INSTRUCTIONS FOR THE TASK
Type the entries out once more. Match them exactly.

(Dataset items)

+-------+

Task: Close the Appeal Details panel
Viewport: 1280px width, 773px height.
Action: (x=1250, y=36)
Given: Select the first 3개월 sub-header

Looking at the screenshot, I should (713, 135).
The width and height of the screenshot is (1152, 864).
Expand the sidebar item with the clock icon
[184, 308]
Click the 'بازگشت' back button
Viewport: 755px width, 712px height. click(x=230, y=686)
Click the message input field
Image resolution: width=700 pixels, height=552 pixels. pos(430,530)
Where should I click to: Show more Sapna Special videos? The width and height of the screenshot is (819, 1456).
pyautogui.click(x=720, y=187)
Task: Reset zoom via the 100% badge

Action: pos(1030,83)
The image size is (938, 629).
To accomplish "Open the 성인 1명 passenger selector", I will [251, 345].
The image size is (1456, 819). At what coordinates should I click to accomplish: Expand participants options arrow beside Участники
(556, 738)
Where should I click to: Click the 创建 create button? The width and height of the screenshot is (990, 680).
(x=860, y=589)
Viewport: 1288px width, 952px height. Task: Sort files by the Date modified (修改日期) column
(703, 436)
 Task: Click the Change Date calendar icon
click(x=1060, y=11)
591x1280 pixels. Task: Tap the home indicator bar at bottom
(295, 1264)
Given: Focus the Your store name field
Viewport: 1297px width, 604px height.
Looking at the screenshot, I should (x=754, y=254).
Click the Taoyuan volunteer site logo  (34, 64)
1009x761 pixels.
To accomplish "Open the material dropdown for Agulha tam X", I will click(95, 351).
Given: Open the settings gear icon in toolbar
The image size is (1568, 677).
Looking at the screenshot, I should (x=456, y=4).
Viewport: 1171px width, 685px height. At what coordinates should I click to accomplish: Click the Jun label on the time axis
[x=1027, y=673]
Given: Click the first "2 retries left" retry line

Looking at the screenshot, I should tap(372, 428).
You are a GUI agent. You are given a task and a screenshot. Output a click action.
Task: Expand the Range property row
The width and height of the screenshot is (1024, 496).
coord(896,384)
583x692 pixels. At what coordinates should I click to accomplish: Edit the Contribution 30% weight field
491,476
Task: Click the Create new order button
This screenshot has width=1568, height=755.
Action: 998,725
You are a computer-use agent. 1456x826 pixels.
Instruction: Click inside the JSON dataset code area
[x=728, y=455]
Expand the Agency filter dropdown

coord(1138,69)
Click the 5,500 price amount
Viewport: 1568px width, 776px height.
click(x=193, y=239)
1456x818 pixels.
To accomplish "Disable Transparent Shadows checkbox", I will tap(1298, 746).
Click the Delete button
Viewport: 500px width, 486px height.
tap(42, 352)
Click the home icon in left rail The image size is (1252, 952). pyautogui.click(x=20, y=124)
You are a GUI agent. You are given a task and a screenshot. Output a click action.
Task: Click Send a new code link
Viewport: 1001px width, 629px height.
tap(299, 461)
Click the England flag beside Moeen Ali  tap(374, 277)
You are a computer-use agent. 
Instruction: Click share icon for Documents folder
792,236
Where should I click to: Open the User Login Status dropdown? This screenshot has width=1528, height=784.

+-------+

WRITTEN ANSWER
Task: Close the Appeal Details panel
Viewport: 1280px width, 773px height.
Action: (x=1250, y=36)
Given: Select the first 3개월 sub-header

Looking at the screenshot, I should (713, 135).
The width and height of the screenshot is (1152, 864).
Expand the sidebar item with the clock icon
[184, 308]
Click the 'بازگشت' back button
Viewport: 755px width, 712px height. click(x=230, y=686)
Click the message input field
Image resolution: width=700 pixels, height=552 pixels. pos(430,530)
Where should I click to: Show more Sapna Special videos? The width and height of the screenshot is (819, 1456).
pyautogui.click(x=720, y=187)
Task: Reset zoom via the 100% badge

Action: pos(1030,83)
The image size is (938, 629).
To accomplish "Open the 성인 1명 passenger selector", I will [251, 345].
The image size is (1456, 819). At what coordinates should I click to accomplish: Expand participants options arrow beside Участники
(556, 738)
Where should I click to: Click the 创建 create button? The width and height of the screenshot is (990, 680).
(x=860, y=589)
Viewport: 1288px width, 952px height. Task: Sort files by the Date modified (修改日期) column
(703, 436)
 Task: Click the Change Date calendar icon
click(x=1060, y=11)
591x1280 pixels. Task: Tap the home indicator bar at bottom
(295, 1264)
Given: Focus the Your store name field
Viewport: 1297px width, 604px height.
Looking at the screenshot, I should (x=754, y=254).
Click the Taoyuan volunteer site logo  (34, 64)
1009x761 pixels.
To accomplish "Open the material dropdown for Agulha tam X", I will click(95, 351).
Given: Open the settings gear icon in toolbar
The image size is (1568, 677).
Looking at the screenshot, I should (x=456, y=4).
Viewport: 1171px width, 685px height. At what coordinates should I click to accomplish: Click the Jun label on the time axis
[x=1027, y=673]
Given: Click the first "2 retries left" retry line

Looking at the screenshot, I should tap(372, 428).
You are a GUI agent. You are given a task and a screenshot. Output a click action.
Task: Expand the Range property row
The width and height of the screenshot is (1024, 496).
coord(896,384)
583x692 pixels. At what coordinates should I click to accomplish: Edit the Contribution 30% weight field
491,476
Task: Click the Create new order button
This screenshot has width=1568, height=755.
Action: 998,725
You are a computer-use agent. 1456x826 pixels.
Instruction: Click inside the JSON dataset code area
[x=728, y=455]
Expand the Agency filter dropdown

coord(1138,69)
Click the 5,500 price amount
Viewport: 1568px width, 776px height.
click(x=193, y=239)
1456x818 pixels.
To accomplish "Disable Transparent Shadows checkbox", I will tap(1298, 746).
Click the Delete button
Viewport: 500px width, 486px height.
tap(42, 352)
Click the home icon in left rail The image size is (1252, 952). pyautogui.click(x=20, y=124)
You are a GUI agent. You are given a task and a screenshot. Output a click action.
Task: Click Send a new code link
Viewport: 1001px width, 629px height.
tap(299, 461)
Click the England flag beside Moeen Ali  tap(374, 277)
You are a computer-use agent. 
Instruction: Click share icon for Documents folder
792,236
Where should I click to: Open the User Login Status dropdown? This screenshot has width=1528, height=784.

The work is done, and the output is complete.